Robert Pogue Harrison is an American literary scholar, cultural critic, and public intellectual. He is Professor Emeritus of French and Italian and Rosina Pierotti Professor Emeritus of Italian Literature at Stanford University. Harrison is known for his studies on Dante, and medieval Italian poetry as well as for his broader philosophical and cultural reflections on nature, mortality, and the human condition. He is also the creator and host of the long-running literary podcast Entitled Opinions (About Life and Literature).

He has been a member of the American Academy of Arts and Sciences since 2007. In October 2014, he was decorated with the title of Chevalier of the Ordre des Arts et des Lettres by the French government.

Harrison was born in İzmir, Turkey, where he lived until the age of twelve.

Following the death of his American father, Harrison moved with his family to Rome, the native city of his Italian mother. He attended the Overseas School of Rome, an international school where he studied under teachers from diverse backgrounds, including the Irish poet Desmond O’Grady. Harrison has often credited this period, particularly the influence of his English teachers in the early 1970s, with shaping his literary sensibilities.

He went on to pursue higher education in the United States, earning a bachelor’s degree in Humanities from Santa Clara University in 1976. After a period of exploration, he entered graduate school at Cornell University, where he completed a doctorate in Romance Studies in 1984 with a dissertation on Dante’s Vita Nuova.

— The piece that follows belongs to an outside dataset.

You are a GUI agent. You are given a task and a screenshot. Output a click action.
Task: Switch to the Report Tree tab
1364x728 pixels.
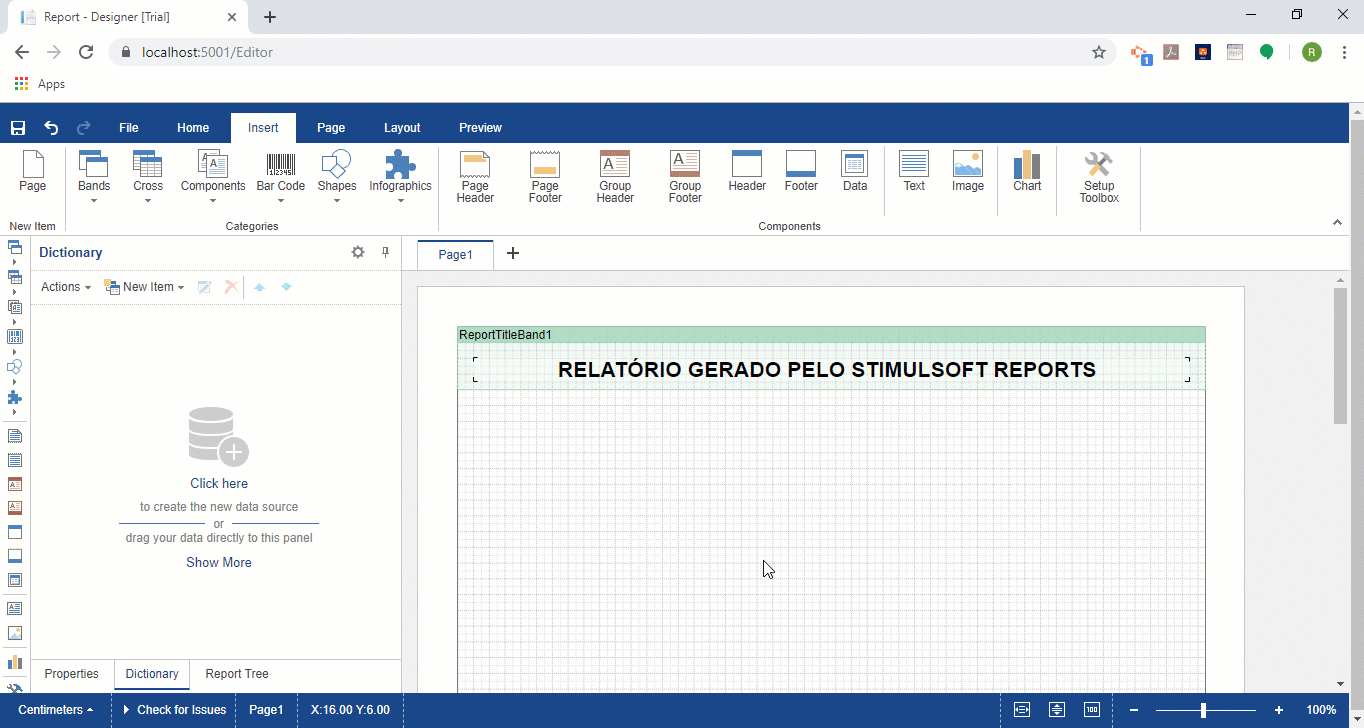point(237,674)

In 1985, he accepted a visiting assistant professorship in the Department of French and Italian at Stanford. In 1986, he joined the faculty as an assistant professor. He was granted tenure in 1992, and was promoted to full professor in 1995. In 1997, Stanford offered him the Rosina Pierotti Chair. In 2002, he was named chair of the Department of French and Italian, which he continued to be until 2010. In September 2014, he once again became chair of the department. He retired in 2024 and is now professor emeritus.

He began his academic career as a Dante scholar, publishing The Body of Beatrice in 1988. His work quickly expanded to concern itself broadly with the Western literary and philosophical tradition, focusing on the human place in nature and what he calls "the humic foundations" of human culture.

In 1992, he published Forests: The Shadow of Civilization, a wide-ranging history of the religious, mythological, literary, and philosophical role of forests in the Western imagination.